===== Document text

You didn’t think you would need to wait long for a Snowden reference, did you? Well, you know we Securosis guys like to keep you in suspense. But without further ado, it’s time. Snowden time!


The biggest noisemaker at RSA this year – besides Rothman – will be everyone talking about the NSA revelations. Everyone with a bully pulpit (which is basically everyone) will be yelling about how the NSA is all up in our stuff. Self-aggrandizing security pundits will be preaching about how RSA took a bribe, celebrating their disgust by speaking in the hallways and at opportunistic splinter conferences, instead of at the RSA podia. DLP, eDiscovery, and masking vendors will be touting their solutions to the “insider threat” with Snowden impersonators (as discussed in APT0). Old-school security people will be mumbling quietly in the corners of the Tonga Room, clutching drinks with umbrellas in them, saying “I told you so!”

==========
===== Entries supplied

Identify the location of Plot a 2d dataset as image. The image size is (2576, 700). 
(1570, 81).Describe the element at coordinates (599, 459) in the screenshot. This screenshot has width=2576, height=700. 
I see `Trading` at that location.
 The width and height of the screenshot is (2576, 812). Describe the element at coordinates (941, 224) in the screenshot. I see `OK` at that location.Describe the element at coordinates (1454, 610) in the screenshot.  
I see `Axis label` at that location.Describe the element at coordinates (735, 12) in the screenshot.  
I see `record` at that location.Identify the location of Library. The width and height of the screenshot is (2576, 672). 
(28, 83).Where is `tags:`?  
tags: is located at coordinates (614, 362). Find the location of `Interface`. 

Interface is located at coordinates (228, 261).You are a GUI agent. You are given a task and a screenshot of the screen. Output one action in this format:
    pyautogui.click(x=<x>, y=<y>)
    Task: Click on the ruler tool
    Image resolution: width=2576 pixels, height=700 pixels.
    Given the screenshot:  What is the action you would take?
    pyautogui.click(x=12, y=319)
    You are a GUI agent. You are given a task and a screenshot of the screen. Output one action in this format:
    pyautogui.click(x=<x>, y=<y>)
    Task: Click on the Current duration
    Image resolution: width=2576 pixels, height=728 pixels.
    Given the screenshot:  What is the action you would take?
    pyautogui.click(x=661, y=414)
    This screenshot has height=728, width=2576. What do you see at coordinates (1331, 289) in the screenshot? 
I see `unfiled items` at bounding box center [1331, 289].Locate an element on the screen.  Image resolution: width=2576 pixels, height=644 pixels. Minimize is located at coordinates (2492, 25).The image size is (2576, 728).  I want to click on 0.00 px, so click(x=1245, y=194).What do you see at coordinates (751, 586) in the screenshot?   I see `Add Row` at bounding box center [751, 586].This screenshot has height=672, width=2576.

==========

> [Work order A]
Translate this sentence from the piece on Snowden talk at RSA into Spanish: "Old-school security people will be mumbling quietly in the corners of the Tonga Room, clutching drinks with umbrellas in them, saying “I told you so!”"
> [Work order B]
Carry the piece on NSA talk at RSA forward from its last sentence.

> [Task output A]
La gente de seguridad de la vieja escuela estará murmurando en voz baja en los rincones del Tonga Room, aferrada a bebidas con sombrillitas, diciendo: «¡Ya lo decía yo!».

> [Task output B]
One group who will be very, very quiet during the show: encryption vendors. They will not be talking about this! Why? Because they really can’t prove their stuff is not compromised, and in the absence of proof, they have already been convicted in the security star chamber. Neither Bruce Schneier nor Ron Rivest will be pulling proofs of non-tampering out of magic math hats. And even if they could, the security industry machine isn’t interested. There is too much FUD to throw. What’s worse is that encryption vendors almost universally look to NIST to validate the efficacy of their solutions – now that NIST is widely regarded as a pawn of the NSA, who can provide assurance? I feel sorry for the encryption guys – it will be a witch hunt!

The real takeaway here is that IT is – for the first time – questioning the foundational technologies data security has been built upon. And it has been a long time coming! Once we get past Snowden and NSA hype, the industry won’t throw the baby out with the bathwater, but will continue to use encryption – now with contingency plans, just in case. Smart vendors should be telling customers how to adjust or swap algorithms if and when parts of the crypto ecosystem becomes suspect. These organizations should also be applying disaster recovery techniques to encryption solutions, just in case.